During these flights, the pilot wore a full-face oxygen mask and did not secure the shoulder straps on the five-point harness. He took an A5 sized metal kneeboard that he used to record details of each flight. This was kept under his backpack-style flight bag on the right seat, the flight bag being secured by routing the seat’s harness through the bag’s straps.
The first 13 flights were uneventful, with the pilot taking a rest after the eleventh flight.
During some of these earlier flights the pilot was informed, over the radio by the Drop Zone (DZ) controller, that gliders had been seen circling to the south of the airfield, but the pilot was unable to visually acquire them.
The next flight proceeded without event until the post-drop descent. Prior to the descent the DZ controller advised the pilot that gliders had now been seen to the south-west of the airfield. Mindful that he had not seen any of them, and conscious that they seemed to be moving clockwise around the airfield, he decided to fly a shorter final approach path to keep the aircraft closer to the airfield and further from the gliders, rather than potentially come into conflict with the gliders during the approach and landing. The pilot thus extended his initial descent further than on the previous flights, delaying the turn downwind, with the aim of being lower abeam the threshold of runway 06 than previously. Given the shorter final approach path, he planned to land at the beginning of runway 06, rather than slightly deeper on the flatter section, as he had done on the earlier landings.
While descending on the downwind leg, the kneeboard slipped out from under the backpack into the right footwell. The pilot initially dismissed this as a minor event and continued with the circuit, which included configuring the aircraft for landing once abeam the threshold.
However, on the final approach he became concerned that the kneeboard posed a possible hazard in the form of a potential restriction of the rudder pedals as he landed on the 18 m wide runway. At about 200 ft aal, having checked that the aircraft was on an appropriate flight path, he reached down to pick up the kneeboard from the footwell.

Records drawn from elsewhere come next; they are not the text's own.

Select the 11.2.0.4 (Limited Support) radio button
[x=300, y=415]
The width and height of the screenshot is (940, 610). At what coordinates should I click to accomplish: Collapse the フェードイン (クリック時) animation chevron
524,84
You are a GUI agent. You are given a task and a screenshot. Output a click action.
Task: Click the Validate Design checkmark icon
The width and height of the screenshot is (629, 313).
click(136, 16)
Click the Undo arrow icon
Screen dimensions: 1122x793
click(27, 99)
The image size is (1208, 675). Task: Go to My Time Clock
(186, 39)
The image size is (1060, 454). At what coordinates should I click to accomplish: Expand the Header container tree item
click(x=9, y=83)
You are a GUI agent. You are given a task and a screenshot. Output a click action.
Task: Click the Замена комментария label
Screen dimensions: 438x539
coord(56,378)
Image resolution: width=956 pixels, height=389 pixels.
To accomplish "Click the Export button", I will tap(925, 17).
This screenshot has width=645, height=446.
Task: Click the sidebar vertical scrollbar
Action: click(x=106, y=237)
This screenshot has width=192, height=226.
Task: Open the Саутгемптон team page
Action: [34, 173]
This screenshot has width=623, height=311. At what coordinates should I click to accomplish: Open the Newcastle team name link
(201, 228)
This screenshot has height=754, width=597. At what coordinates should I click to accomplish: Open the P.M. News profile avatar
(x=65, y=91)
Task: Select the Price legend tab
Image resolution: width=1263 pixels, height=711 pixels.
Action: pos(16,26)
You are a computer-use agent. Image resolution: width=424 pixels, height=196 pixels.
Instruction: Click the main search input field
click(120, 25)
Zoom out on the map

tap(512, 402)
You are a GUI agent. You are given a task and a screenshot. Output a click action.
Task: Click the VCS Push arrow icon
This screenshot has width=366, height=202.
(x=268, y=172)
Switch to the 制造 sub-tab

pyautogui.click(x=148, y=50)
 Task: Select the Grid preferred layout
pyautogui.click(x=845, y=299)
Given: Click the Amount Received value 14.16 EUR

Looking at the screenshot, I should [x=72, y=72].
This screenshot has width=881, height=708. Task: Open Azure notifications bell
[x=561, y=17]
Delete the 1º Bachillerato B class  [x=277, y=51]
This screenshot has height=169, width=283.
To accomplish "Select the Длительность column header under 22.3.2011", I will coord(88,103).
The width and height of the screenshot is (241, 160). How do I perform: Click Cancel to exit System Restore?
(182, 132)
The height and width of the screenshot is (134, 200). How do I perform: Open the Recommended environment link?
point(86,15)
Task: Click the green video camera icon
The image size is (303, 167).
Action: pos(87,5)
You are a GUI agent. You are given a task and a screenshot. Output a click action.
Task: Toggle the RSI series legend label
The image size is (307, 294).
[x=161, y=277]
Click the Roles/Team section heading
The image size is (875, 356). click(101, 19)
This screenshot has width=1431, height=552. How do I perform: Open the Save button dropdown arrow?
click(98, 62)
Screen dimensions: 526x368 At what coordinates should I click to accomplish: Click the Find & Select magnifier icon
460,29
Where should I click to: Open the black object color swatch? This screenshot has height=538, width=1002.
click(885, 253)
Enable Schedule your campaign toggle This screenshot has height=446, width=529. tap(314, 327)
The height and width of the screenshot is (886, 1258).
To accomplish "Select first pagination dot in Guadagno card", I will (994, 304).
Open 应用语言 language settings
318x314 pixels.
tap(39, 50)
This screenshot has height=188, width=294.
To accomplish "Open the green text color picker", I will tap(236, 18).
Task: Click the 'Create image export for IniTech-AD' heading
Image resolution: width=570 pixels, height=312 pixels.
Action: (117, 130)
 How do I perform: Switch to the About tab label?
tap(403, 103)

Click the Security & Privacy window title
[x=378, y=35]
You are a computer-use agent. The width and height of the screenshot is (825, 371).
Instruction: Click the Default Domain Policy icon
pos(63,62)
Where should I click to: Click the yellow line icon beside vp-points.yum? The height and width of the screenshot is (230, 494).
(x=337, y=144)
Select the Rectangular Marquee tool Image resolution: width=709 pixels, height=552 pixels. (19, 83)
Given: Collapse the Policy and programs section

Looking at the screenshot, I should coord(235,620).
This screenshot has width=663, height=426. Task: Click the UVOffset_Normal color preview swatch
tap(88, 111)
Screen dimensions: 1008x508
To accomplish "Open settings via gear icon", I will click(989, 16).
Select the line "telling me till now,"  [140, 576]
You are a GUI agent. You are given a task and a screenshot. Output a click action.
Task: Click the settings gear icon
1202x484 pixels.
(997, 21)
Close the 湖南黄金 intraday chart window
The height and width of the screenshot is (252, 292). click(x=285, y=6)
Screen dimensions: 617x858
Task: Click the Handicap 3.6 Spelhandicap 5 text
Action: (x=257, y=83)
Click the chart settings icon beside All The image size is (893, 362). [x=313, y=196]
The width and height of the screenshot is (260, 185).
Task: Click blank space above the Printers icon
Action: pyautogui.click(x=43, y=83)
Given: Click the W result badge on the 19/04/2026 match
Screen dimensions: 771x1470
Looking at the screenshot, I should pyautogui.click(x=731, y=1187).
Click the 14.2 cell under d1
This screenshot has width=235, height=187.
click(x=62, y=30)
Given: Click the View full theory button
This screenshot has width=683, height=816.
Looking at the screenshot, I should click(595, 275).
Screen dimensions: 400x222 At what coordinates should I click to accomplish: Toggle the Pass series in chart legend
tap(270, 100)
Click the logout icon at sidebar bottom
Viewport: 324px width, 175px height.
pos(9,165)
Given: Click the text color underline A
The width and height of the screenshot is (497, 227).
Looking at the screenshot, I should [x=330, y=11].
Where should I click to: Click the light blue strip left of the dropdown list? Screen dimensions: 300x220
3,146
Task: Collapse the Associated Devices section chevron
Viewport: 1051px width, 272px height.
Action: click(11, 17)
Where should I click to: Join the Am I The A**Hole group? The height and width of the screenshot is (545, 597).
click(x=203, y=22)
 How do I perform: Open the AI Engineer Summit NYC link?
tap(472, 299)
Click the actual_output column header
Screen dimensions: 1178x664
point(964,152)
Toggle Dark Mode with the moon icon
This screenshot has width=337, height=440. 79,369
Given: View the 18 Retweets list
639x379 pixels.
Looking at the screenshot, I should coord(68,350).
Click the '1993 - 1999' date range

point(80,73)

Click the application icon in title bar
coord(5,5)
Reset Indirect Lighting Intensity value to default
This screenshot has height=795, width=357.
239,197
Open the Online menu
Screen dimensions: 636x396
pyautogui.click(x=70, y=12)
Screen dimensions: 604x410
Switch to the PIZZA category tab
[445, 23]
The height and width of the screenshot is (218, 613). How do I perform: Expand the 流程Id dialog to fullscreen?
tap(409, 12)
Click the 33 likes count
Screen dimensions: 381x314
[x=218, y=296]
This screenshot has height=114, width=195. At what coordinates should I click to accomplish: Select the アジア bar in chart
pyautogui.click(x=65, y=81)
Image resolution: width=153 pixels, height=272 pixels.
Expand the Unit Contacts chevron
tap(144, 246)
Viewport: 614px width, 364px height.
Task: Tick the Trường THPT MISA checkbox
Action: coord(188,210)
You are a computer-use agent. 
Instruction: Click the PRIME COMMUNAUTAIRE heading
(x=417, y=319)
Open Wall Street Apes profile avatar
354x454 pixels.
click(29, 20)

Upon looking up, after retrieving the kneeboard, the aircraft was a lot lower than expected. As a result, the pilot abruptly pitched the aircraft up in a bid to arrest the rate of descent (ROD). He described this as a "lifesaving manoeuvre". The aircraft touched down very hard in a field about 2 m short of the airfield boundary. It then crossed a berm that borders the airfield, at which point the nosewheel began to oscillate before collapsing. The aircraft came to rest soon thereafter within the lateral confines of the runway.
After the aircraft came to rest, the pilot secured the engine and aircraft systems and completed the normal shutdown items. The pilot exited the aircraft unassisted using the pilot’s side door. Once outside he noticed that the flaps were up and wondered whether he had not lowered them for the landing.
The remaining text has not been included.